■ EXERCISE ■
Retype the whole listing, please, keeping every line exact and dropping the pictures.

■ STUDY MATERIAL ■

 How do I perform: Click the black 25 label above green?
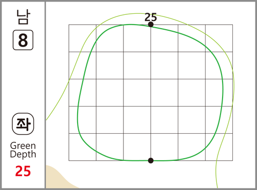pos(151,17)
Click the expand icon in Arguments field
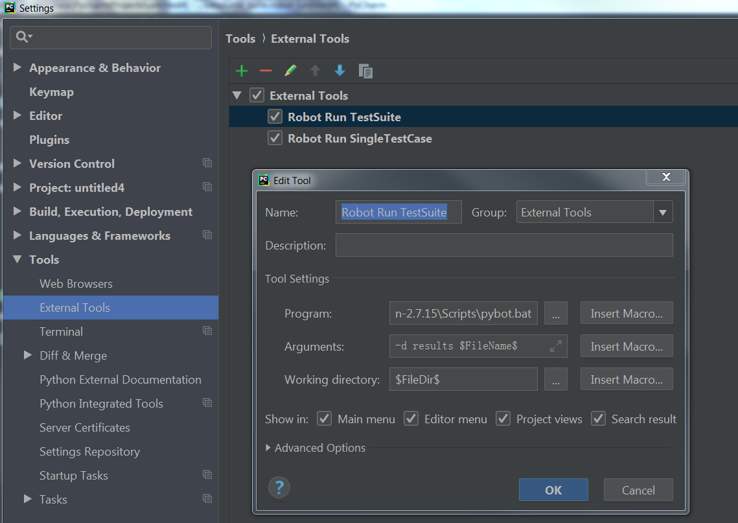This screenshot has width=738, height=523. (x=555, y=346)
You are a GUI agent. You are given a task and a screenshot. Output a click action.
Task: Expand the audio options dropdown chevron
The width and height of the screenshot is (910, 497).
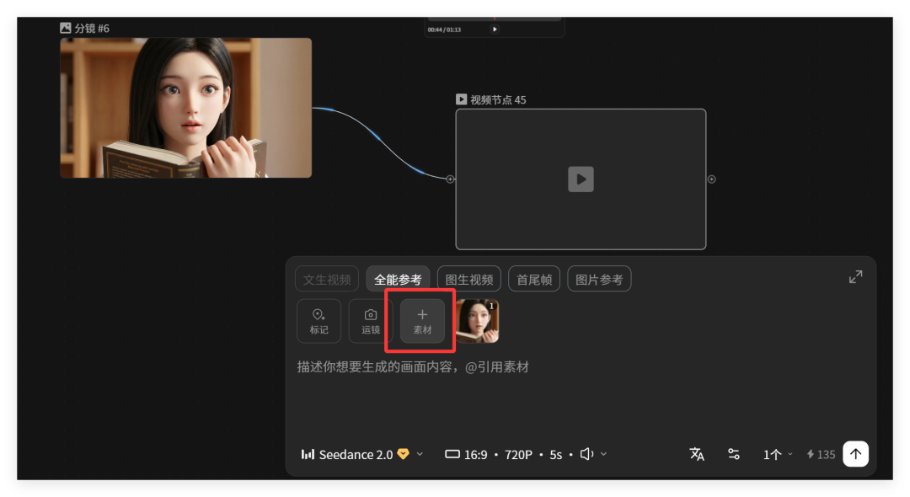tap(602, 454)
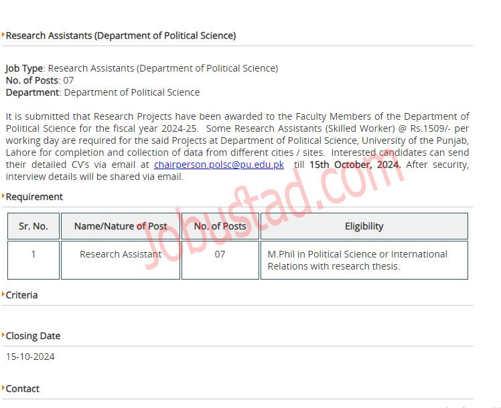This screenshot has height=408, width=501.
Task: Expand the Criteria section
Action: [21, 295]
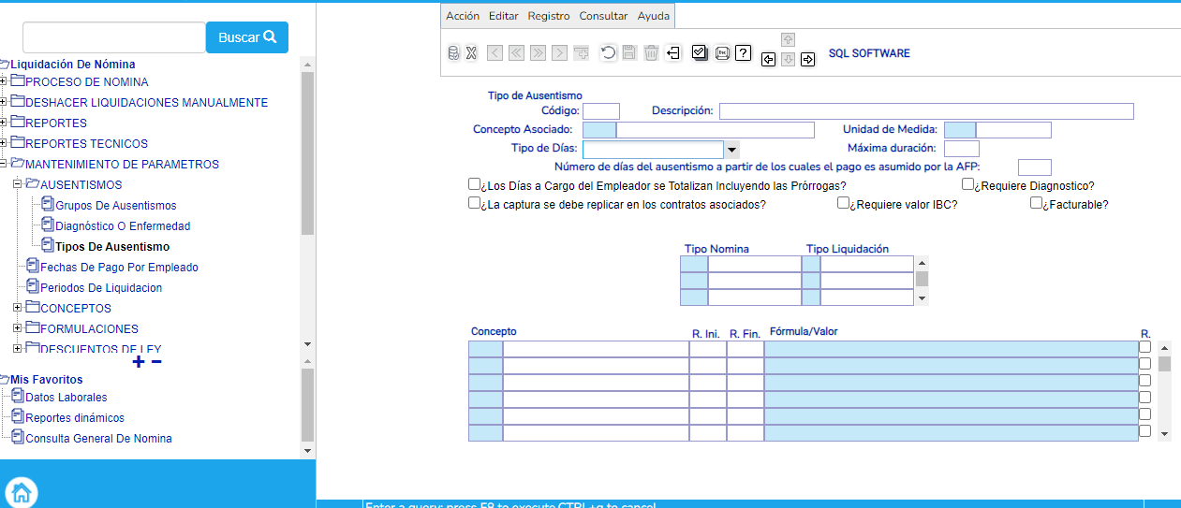
Task: Click the checkmark execute icon
Action: click(700, 53)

■ WRITTEN RESPONSE ■
 How do I perform: Click the black 25 label above green?
pos(151,17)
Click the expand icon in Arguments field
This screenshot has width=738, height=523. (x=555, y=346)
You are a GUI agent. You are given a task and a screenshot. Output a click action.
Task: Expand the audio options dropdown chevron
The width and height of the screenshot is (910, 497).
tap(602, 454)
This screenshot has height=408, width=501.
Task: Expand the Criteria section
Action: [21, 295]
Task: Click the checkmark execute icon
Action: click(700, 53)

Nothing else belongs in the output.